# $600 fares last week, $20 total tips



## Smokenburn (Oct 23, 2015)

So if you waited a table at a restaurant, someone had a $600 bill and only tipped 3% they would never be able to order anything at that restaurant again. That might even make the news. That's a rare piece of shit customer.

Now this is 90%+ passengers that do not tip. That's disgusting. People are that vain, entitled, and take everything for granted. Also Uber is to blame somewhat for manipulating fares, changing prices, and "tip is included" bs marketing.

What is the percentage of people who tip in that market?


----------



## Smokenburn (Oct 23, 2015)

I don't like people asking for good ratings, or the signs in the car... but a sign that would be called for is educating passengers that stats say 95% of passengers do NOT tip and that is unacceptable. If you had a $250 restaurant bill would you tip $5 and expect to ever be able to go back to that restaurant? Educate them, so when they try to get out of an uncomfortable situation, and be a pos and not tip on the app, they consider that they are piles of shit. Uber does not pay the drivers shit. They continuously take more and more of the fare and pay the drivers less. The entire company is regulated by a 1-5 star rating system by a 5% tipping customer base. I've done over 1,500 rides and given 95% of those passengers 5 star ratings. I don't want to be bothered with that. But considering 95% of people don't tip, give all the passengers 1 or 2 star ratings no matter what. There is a 95% chance they aren't going to tip and many will also give you a shitty rating.


----------



## Jufkii (Sep 17, 2015)

Smokenburn said:


> So if you waited a table at a restaurant, someone had a $600 bill and only tipped 3% they would never be able to order anything at that restaurant again. That might even make the news. That's a rare piece of shit customer.
> 
> Now this is 90%+ passengers that do not tip. That's disgusting. People are that vain, entitled, and take everything for granted. Also Uber is to blame somewhat for manipulating fares, changing prices, and "tip is included" bs marketing.

# [Raw data]
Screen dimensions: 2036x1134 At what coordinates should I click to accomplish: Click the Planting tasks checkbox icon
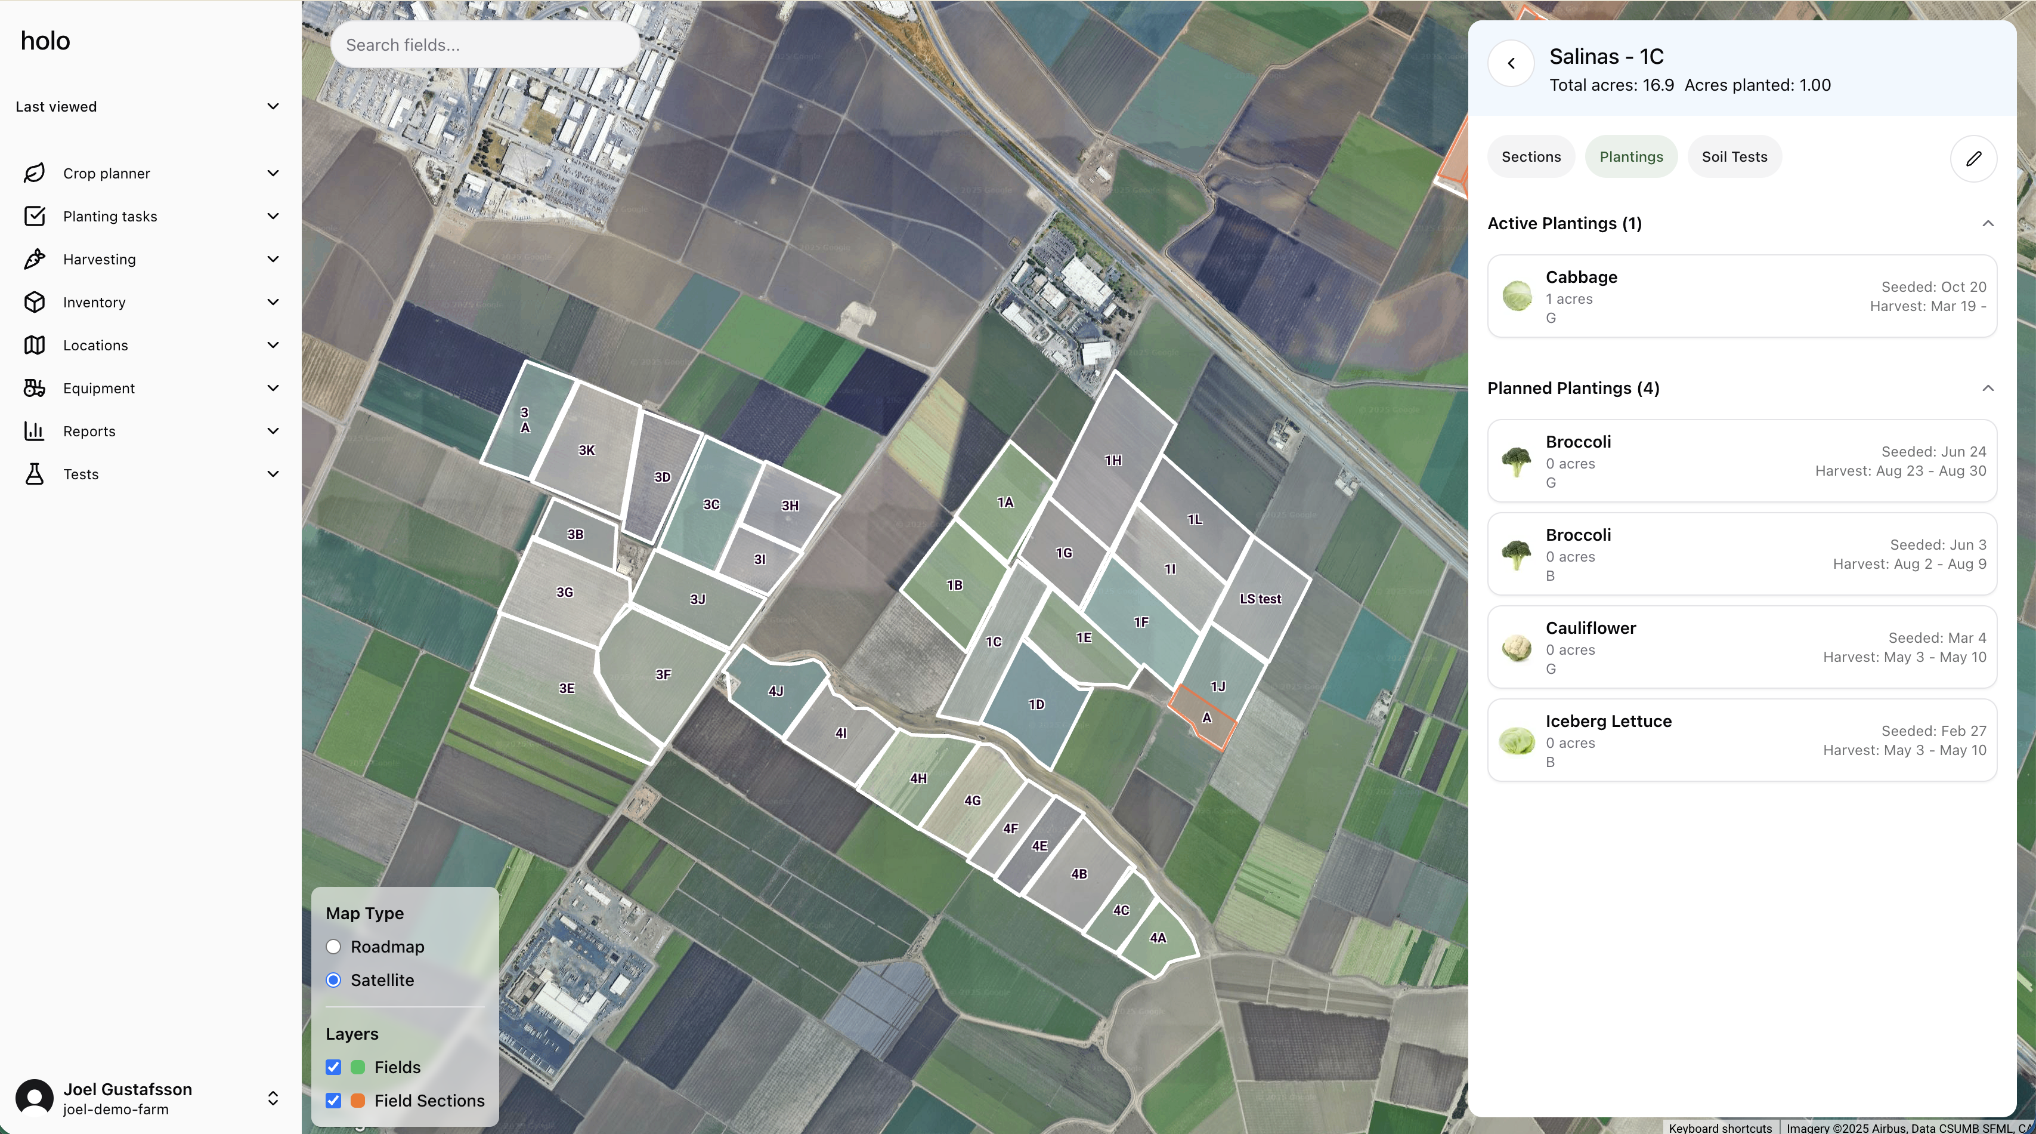pos(34,216)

# [Problem set]
1: Using the forum thread, explain in one to three sentences why Smokenburn suggests giving all passengers 1 or 2 star ratings.
2: According to the forum thread, how many rides has Smokenburn done?

# [Answers]
1: Smokenburn says 95% of people don't tip, so there is a 95% chance a passenger won't tip. Many of those passengers will also give the driver a bad rating.

2: Over 1,500 rides.